I began this thread out of the need to try and find an automated approach to Hierarchical | Semantic chunking of documents for embeddings. I conceived the concept of “Semantic Chunking” back in early 2023, which I documented in a video: https://youtu.be/w_veb816Asg?si=NXAdb0lULG_-Y1l4
While I developed code to break down extracted text from PDFs hierarchically:
This is a document hierarchy header file, explained here: https://youtu.be/w_veb816Asg?si=hx7vo4x2vep-Muuj&t=386
It was still a fairly manual process, especially if I decided to use PDFs instead of extracted text. And, if the hierarchical chunks were larger than my chunk size limit, I still needed to break them down into smaller “sub-chunks”. For this, I continued to rely on the “rolling window” chunk methodology, which essentially cuts the document text into overlapping segments of a specific length.
What I wanted to do was develop a more automated approach which would not only preserve the document hierarchy in the embedding, but would also make sure the chunks did not exceed the chunk limit, and that those resulting “sub-chunks” were semantically organized to preserve their “atomic idea” in the resulting embeddings. The “atomic idea”, as @sergeliatko puts it, being the “ideal chunk” containing only one idea which will always match, at least theoretically, in cosine similarity searches, a similar idea posed in a RAG prompt.

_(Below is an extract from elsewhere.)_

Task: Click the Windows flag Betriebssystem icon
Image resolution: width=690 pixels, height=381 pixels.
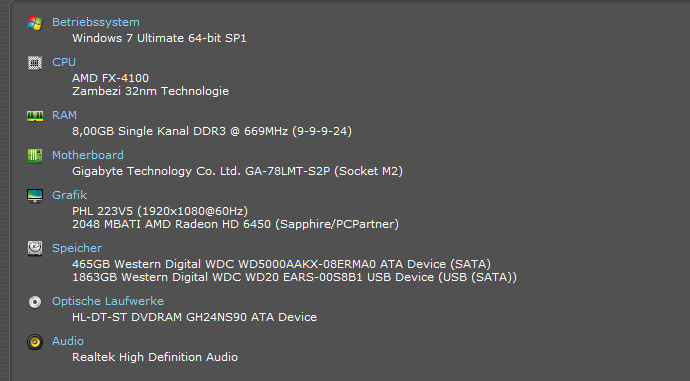Action: point(35,22)
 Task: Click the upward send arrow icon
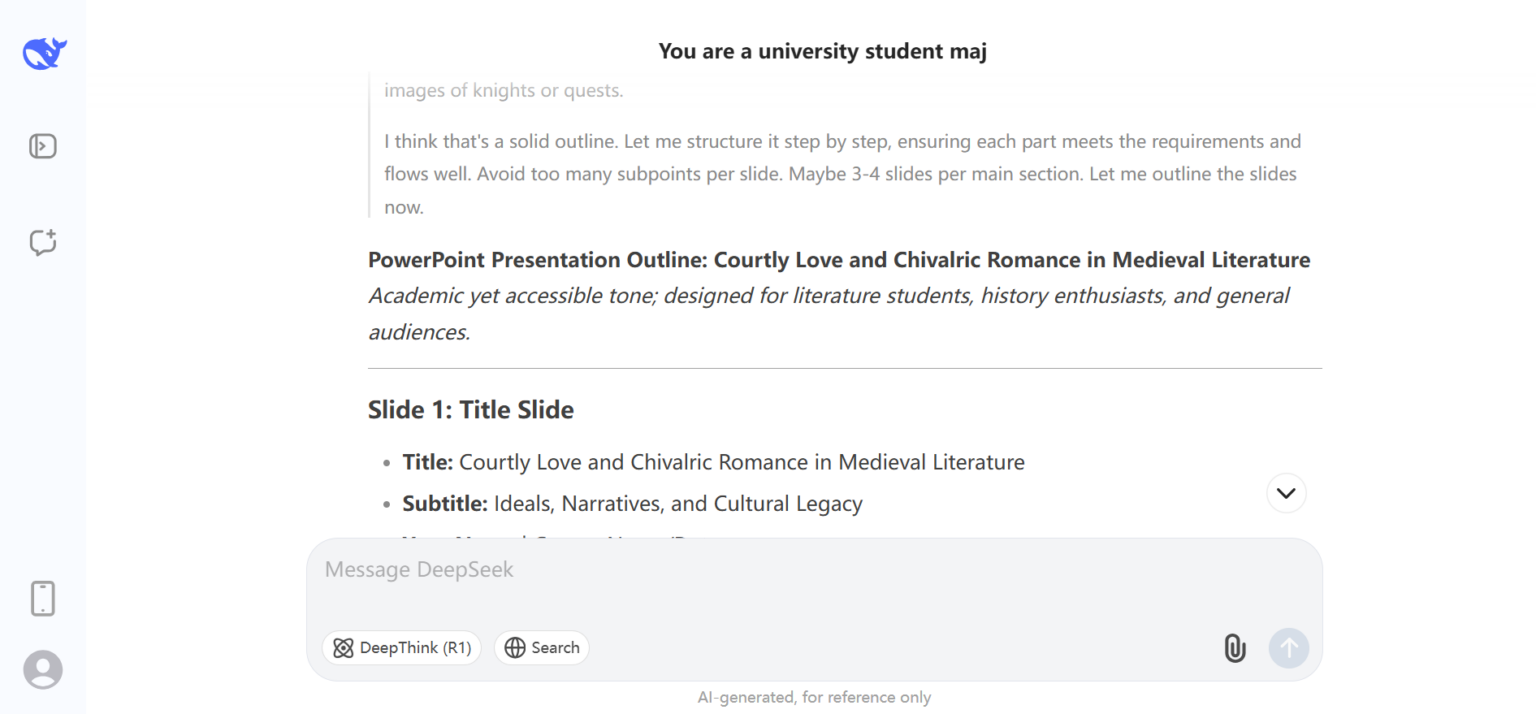1289,648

I basically refer to this as “Semantic Chunking”, and my feeling was that we should be able to use GPT-4o to accomplish it.

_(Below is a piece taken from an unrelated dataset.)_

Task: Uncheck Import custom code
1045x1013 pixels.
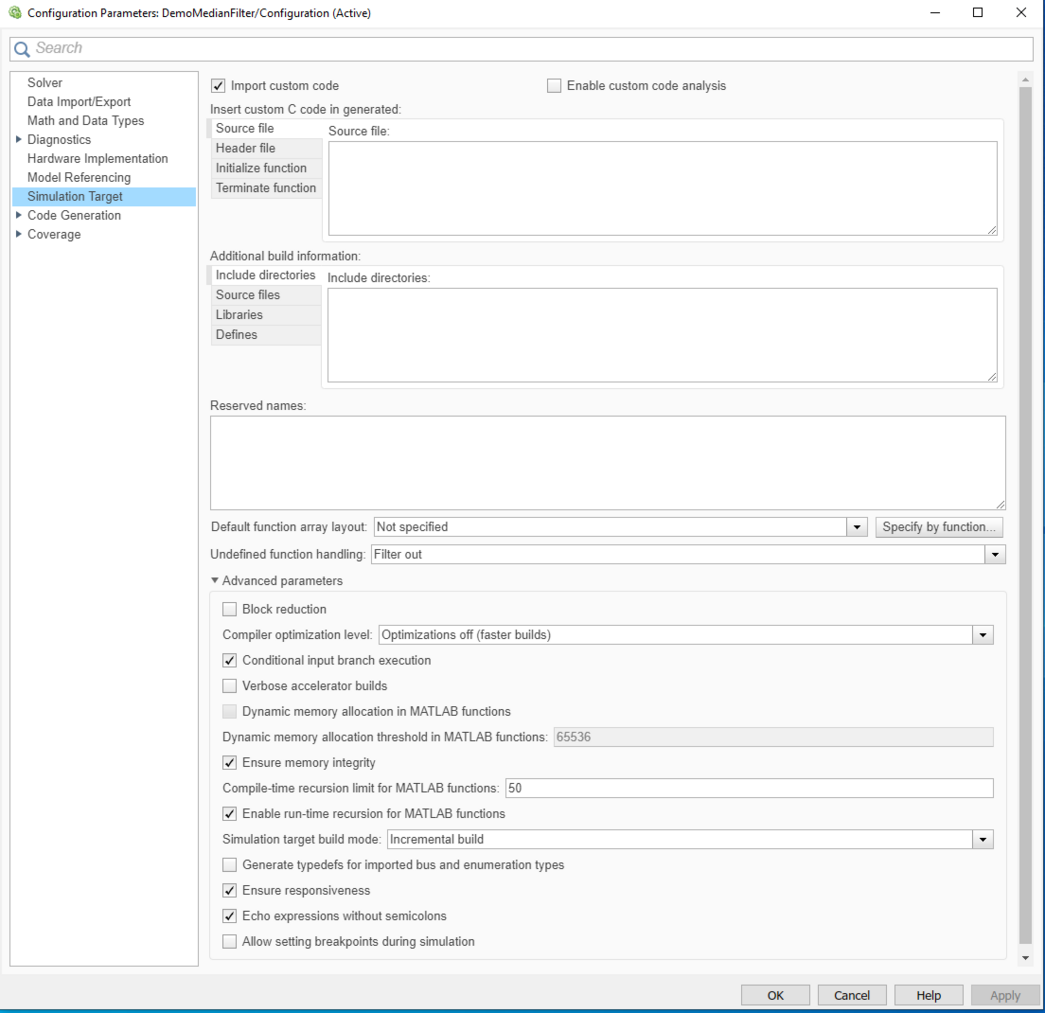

This thread explored three approaches to “Semantic Chunking”. The first, introduced by @sergeliatko, focused on capturing the “atomic idea” on the sentence level and then building out from there. I call it the “inside out” approach. The second, mines, used a “layout aware” approach that would analyze the hierarchy of the document then drill down the hierarchical levels to capture the “atomic ideas” at the lowest levels. I call it the “outside in” approach. Finally, the @jr.2509 approach appears to fall somewhere between the other two. This is my overview summary – please feel free to offer more detailed explanations in comments to this post so that others can understand the potential benefits of each approach.
So, after much discussion and valuable ideas and insights contributed, I was able to finally come up with a process which I have implemented in my embedding pipeline:
As a failsafe measure, if at any point in this process there is a failure, it will automatically revert back to the “rolling window” approach mentioned earlier.

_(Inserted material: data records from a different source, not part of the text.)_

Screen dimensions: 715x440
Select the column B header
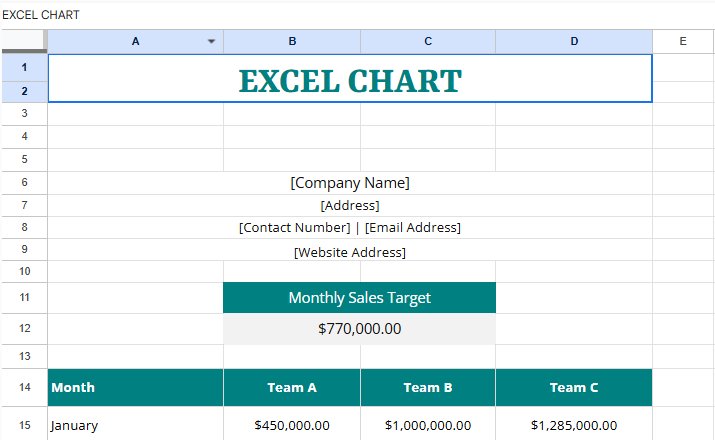click(292, 42)
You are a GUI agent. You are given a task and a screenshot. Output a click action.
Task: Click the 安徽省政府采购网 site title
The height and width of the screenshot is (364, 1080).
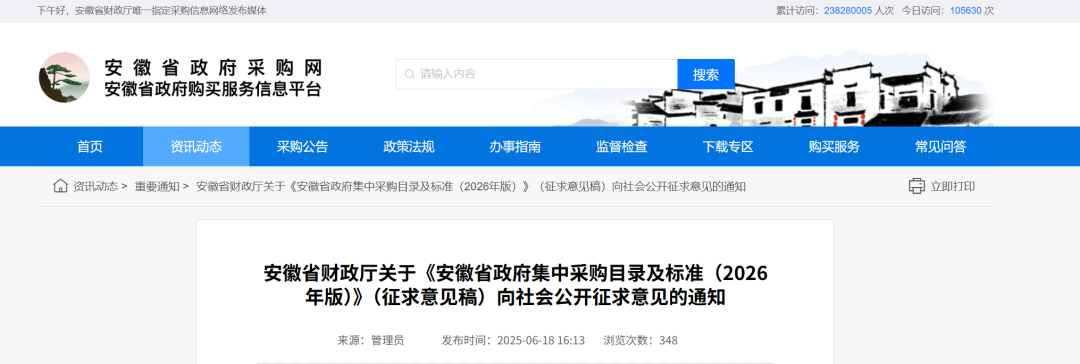click(213, 68)
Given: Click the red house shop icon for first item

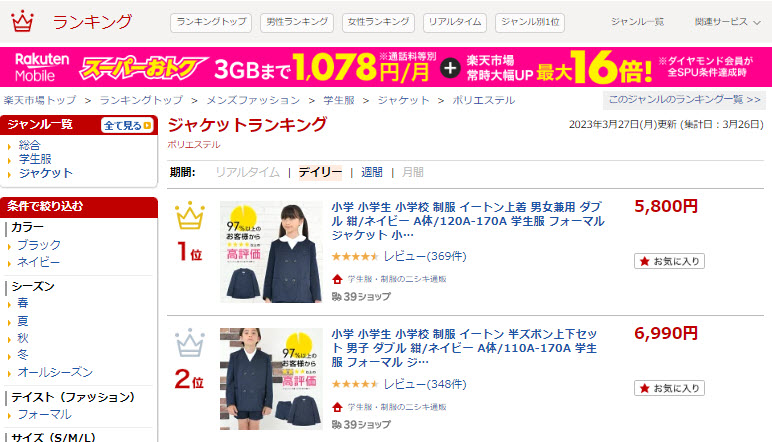Looking at the screenshot, I should [337, 280].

My embedding pipeline allows for customized configurations based upon the document classification, so this approach should work for me long-term as I can easily modify prompts, chunk sizes, extraction scripts, etc…
The one thing that would help tremendously is if OpenAI (or Google) would increase the output token limits. Right now, if I have a 750 page document, I have to write a custom script to create the first line semantic chunking described in the video. If the LLM could return more than 8K tokens, I could easily have it return a JSON file that could then be used with a default script to always be able to create document hierarchy header files. So, until then, that still has to be a manual process. But for smaller (less than 100 page) documents, it’s fully automated Baby!
If there no further discussion on this particular topic, I will mark this as the solution for me. I know @jr.2509 has mentioned expanding this out to document comparisons, but I think we should start another thread for that discussion as I would also like to discuss how to achieve more comprehensive results from RAG queries.